Agaratoli: An oil exploration firm sponsored by state-owned Oil India Limited (OIL) has been compelled to wind up operations at a site close to the Kaziranga National Park (KNP) in Assam, considered an eco-sensitive zone, after massive opposition from local groups and the district administration.
Golaghat district administration in Assam has revoked the approval for seismic survey given to Hyderabad based Alphageo (India) Limited at a prohibited zone near KNP, which is also a World Heritage Site.
The administration had granted permission after the firm said the operation would not be carried out in any region that flouts the norms laid down by the ministry of environment, forest and climate change and Assam Pollution Control Board.

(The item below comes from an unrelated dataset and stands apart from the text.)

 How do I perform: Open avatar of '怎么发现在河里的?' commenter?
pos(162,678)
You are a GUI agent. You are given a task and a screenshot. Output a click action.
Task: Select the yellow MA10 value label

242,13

However, only a day after the operation was launched, a large group of locals and activists from Jeepal Krishak Shramik Sangathan confronted the firm’s personnel, who were drilling a hole in Agaratol and carrying out blasts. The site is only 10 km from the Kaziranga National Park. The police was also called and a senior employee of the firm gave an undertaking that the survey would not be restarted.
‘Clear case of cheating’
“It’s a clear case of cheating and an FIR will be lodged against the company. We apprised the firm about the norms and it has assured us that they will be followed,” said Golaghat deputy commissioner Gaurav Bothra.
The cancel order from Bothra, which was immediately issued to the superintendent of police and circle officers, said the operation carried out by Alphageo was a “violation” of the existing norms, since the spot was within the 10 km radius of the eco-sensitive zone of KNP. It also said the firm did not meet the concerned officials from the revenue and forest departments before commencing the survey.

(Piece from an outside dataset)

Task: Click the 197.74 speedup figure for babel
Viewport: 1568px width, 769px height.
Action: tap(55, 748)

According to another official, Agaratoli also falls in the ‘no development zone’ of Numaligarh Refinery Ltd (NRL), where any such activity is prohibited. He added that officials of the park were also ignorant about the plan by Alphageo to survey the location.
Seismic surveying is an essential ingredient of exploring for oil and gas. It produces detailed images of the different rock types, their composition and location beneath the earth’s surface. The information is used to assess the location and size of the gas and oil reservoirs. The current exercise is part of the government’s flagship National Seismic Program (NSP) for evaluating unappraised areas of sedimentary basins. It is being monitored by the directorate general of hydrocarbons and ministry of petroleum and natural gas.
A notification issued in 2014 by the ministry of environment, forest and climate change clearly specifies that any development project within 10 km of any eco-sensitive zone must have the prior approval of the National Board of Wildlife.
But the periphery of KNP is yet to be declared as an eco-sensitive zone. The matter continues to hang fire even three years after a draft was prepared by the government. The proposed eco-sensitive zone encompasses parts of four districts and areas administered by an autonomous council. In February 2016, the ministry of environment, forest & climate change, had raised a few issues and asked the state government to send a revised proposal.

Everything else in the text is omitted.